Sauvegardes régulières. La règle 3-2-1 : trois copies de vos données, sur deux types de supports différents, dont une hors site (cloud ou disque dur externe déconnecté). Si un ransomware chiffre tout, vous pouvez restaurer sans payer.

Vérification HTTPS. Avant de saisir des informations sensibles sur un site, vérifiez la présence du cadenas et du protocole HTTPS. Ce n’est pas une garantie absolue, mais l’absence d’HTTPS est un signal d’alarme.

Le cas Mac : non, vous n’êtes pas immunisés

L’idée que les Mac n’ont pas besoin d’antivirus est un mythe tenace qui date d’une époque où Apple représentait 3 % du marché et n’intéressait pas les attaquants. En 2026, macOS est ciblé. Les malwares existent — infostealers, adwares, chevaux de Troie. XProtect, l’antivirus intégré à macOS, fait un travail convenable mais avec les mêmes limites que Defender côté fonctionnalités annexes.

Si vous cherchez un antivirus dédié Mac, Intego est la référence historique — un éditeur français spécialisé exclusivement sur l’écosystème Apple, avec une protection avancée contre les menaces zero-day. C’est l’un des rares à ne pas être un simple portage d’une version Windows.

Les labos indépendants : où vérifier par vous-même

Ne faites confiance ni aux éditeurs ni aux sites de comparatifs affiliés. Allez voir les résultats bruts :

  • AV-Test — Institut allemand indépendant. Tests bi-mensuels sur Windows, macOS et Android. Notation sur 18 points (protection, performance, utilisation). À partir de 17,5/18, un produit obtient la mention « TOP PRODUCT ».
  • AV-Comparatives — Laboratoire autrichien. Tests avec mentions (Standard, Advanced, Advanced+). Leurs rapports « Real-World Protection » sont particulièrement pertinents.
  • SE Labs — Laboratoire britannique. Tests orientés scénarios réalistes.

Ces trois labos sont les seules sources fiables pour comparer objectivement les antivirus. Tout le reste — classements médias, blogs, comparatifs YouTube — est à prendre avec des pincettes, surtout quand l’article contient des liens d’affiliation.

Notre verdict 2026

Si vous ne voulez pas réfléchir et voulez la meilleure protection brute, Bitdefender Total Security. C’est le consensus des labos indépendants et des comparatifs sérieux.

Si vous voulez une solution familiale tout-en-un avec VPN illimité et surveillance d’identité, Norton 360 Deluxe ou Advanced.

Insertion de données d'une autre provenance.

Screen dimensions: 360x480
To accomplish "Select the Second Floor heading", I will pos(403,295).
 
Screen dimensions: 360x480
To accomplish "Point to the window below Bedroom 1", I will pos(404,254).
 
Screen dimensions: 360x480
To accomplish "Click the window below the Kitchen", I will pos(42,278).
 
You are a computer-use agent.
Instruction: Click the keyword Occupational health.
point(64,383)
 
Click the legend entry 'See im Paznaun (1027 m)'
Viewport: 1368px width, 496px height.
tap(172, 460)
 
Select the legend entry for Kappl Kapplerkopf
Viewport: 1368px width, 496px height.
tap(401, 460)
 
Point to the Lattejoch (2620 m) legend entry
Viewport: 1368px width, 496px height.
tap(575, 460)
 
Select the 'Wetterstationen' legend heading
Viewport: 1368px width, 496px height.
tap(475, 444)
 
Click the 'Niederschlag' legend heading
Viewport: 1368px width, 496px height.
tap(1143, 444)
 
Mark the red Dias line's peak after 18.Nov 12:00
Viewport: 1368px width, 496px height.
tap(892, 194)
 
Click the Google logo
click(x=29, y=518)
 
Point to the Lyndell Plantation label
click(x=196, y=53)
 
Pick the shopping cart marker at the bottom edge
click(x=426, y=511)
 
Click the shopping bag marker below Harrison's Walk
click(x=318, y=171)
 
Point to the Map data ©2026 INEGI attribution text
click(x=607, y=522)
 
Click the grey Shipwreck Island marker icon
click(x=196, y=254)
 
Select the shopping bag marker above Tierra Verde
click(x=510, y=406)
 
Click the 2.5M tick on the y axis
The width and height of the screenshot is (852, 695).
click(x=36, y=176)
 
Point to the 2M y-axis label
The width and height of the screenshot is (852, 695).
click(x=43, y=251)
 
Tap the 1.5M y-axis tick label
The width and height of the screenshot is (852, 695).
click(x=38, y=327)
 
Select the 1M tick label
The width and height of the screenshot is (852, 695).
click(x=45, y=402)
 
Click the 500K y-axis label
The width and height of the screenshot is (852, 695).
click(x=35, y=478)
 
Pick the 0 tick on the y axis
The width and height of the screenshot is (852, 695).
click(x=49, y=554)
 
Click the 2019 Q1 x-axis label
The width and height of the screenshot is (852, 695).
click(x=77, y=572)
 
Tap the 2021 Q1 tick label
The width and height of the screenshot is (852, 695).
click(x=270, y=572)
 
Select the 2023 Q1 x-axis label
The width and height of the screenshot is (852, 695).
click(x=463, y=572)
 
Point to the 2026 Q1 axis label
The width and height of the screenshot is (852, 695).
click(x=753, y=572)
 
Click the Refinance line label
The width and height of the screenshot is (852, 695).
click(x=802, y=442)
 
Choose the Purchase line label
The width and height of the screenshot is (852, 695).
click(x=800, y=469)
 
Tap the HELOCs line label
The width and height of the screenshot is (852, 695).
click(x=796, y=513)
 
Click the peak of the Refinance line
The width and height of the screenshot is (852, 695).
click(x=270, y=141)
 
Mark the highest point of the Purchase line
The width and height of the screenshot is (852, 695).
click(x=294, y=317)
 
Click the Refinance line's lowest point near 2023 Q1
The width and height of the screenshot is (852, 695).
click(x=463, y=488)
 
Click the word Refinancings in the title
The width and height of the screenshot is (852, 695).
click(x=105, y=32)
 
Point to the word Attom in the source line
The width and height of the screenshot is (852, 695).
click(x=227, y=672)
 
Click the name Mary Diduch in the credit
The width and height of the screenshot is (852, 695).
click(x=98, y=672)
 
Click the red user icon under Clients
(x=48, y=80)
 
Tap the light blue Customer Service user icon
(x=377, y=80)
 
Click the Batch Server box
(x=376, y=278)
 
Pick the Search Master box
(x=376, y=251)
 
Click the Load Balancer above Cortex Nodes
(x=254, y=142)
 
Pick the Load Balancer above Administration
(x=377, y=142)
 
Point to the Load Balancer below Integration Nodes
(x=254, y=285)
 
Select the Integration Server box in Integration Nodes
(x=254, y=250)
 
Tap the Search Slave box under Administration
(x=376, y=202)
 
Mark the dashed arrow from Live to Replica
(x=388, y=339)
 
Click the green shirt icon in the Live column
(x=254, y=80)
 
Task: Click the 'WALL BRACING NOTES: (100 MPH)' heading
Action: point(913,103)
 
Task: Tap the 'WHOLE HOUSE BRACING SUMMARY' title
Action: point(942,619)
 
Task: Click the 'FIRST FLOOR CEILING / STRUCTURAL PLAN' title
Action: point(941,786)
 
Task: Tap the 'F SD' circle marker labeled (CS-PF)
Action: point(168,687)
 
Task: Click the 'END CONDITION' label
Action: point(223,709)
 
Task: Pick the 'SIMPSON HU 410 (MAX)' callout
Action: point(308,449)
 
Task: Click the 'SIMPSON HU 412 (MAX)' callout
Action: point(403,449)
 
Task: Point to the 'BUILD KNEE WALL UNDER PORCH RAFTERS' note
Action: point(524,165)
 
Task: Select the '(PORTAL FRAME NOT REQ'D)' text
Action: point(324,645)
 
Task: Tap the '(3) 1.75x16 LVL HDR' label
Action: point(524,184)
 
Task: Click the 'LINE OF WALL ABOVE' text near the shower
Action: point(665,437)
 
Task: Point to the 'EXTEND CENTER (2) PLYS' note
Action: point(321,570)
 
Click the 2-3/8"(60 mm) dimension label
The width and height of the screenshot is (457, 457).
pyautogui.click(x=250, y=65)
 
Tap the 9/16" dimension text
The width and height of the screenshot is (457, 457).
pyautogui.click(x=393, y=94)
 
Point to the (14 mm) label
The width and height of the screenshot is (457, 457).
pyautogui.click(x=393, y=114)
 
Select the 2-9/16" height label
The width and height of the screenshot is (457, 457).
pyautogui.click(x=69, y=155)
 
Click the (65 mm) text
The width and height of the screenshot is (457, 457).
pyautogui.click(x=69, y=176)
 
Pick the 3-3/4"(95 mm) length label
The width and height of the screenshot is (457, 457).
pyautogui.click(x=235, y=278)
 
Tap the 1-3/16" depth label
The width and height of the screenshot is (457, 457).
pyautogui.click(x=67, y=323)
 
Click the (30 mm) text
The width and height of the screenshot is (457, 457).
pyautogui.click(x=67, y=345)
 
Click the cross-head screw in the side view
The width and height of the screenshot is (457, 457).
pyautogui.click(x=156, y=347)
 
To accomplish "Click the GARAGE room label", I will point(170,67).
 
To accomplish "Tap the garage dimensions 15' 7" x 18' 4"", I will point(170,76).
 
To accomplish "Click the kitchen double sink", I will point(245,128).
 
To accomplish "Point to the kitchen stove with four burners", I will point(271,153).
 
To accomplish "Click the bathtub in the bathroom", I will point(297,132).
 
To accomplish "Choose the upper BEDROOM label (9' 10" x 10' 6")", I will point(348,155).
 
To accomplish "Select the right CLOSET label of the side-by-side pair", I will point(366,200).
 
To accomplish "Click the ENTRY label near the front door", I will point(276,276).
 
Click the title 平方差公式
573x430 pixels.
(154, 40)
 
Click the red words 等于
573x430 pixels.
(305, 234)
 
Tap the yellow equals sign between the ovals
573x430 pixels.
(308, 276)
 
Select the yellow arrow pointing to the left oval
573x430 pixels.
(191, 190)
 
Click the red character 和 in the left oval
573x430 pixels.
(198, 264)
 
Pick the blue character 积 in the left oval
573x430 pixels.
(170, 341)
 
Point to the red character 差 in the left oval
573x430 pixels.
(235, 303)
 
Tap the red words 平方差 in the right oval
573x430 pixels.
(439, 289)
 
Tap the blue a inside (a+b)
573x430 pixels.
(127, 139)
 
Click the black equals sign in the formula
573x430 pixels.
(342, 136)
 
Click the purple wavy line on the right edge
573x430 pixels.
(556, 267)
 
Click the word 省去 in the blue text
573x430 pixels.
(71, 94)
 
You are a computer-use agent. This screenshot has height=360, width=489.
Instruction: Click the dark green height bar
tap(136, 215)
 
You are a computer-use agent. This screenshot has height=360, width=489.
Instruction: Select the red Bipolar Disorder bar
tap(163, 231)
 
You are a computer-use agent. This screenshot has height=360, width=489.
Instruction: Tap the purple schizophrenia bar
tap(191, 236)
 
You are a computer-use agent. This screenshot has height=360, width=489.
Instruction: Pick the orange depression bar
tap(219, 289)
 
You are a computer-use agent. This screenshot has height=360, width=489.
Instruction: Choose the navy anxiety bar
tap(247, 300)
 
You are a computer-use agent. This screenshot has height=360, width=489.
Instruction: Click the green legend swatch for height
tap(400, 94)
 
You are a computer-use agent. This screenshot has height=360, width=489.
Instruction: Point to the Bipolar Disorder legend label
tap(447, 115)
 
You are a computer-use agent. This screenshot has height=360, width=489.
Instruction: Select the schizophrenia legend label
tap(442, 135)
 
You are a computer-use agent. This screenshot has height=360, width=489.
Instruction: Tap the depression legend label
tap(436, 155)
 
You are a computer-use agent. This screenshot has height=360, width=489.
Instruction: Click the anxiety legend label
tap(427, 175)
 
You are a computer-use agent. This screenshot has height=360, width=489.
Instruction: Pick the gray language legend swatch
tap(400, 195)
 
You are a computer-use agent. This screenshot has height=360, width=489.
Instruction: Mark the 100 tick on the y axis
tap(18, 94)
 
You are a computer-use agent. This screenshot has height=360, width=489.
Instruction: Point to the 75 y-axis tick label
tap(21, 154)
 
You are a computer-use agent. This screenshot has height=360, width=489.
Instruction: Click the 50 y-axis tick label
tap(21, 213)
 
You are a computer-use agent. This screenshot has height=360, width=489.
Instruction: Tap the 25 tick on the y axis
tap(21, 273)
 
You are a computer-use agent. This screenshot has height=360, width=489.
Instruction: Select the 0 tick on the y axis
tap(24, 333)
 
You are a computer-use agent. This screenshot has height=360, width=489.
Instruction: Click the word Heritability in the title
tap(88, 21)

Si vous êtes à l’aise avec l’informatique et voulez rester sur du gratuit, Microsoft Defender + bonnes pratiques + Bitwarden + un VPN séparé fait le travail. Pas de honte à ça — c’est un choix parfaitement rationnel en 2026.

Si vous êtes sur Mac, Intego pour une protection dédiée ou XProtect + vigilance si votre usage est classique.

Et dans tous les cas : mises à jour, mots de passe uniques, 2FA, sauvegardes. L’antivirus est le filet de sécurité. Vos habitudes sont le trapéziste.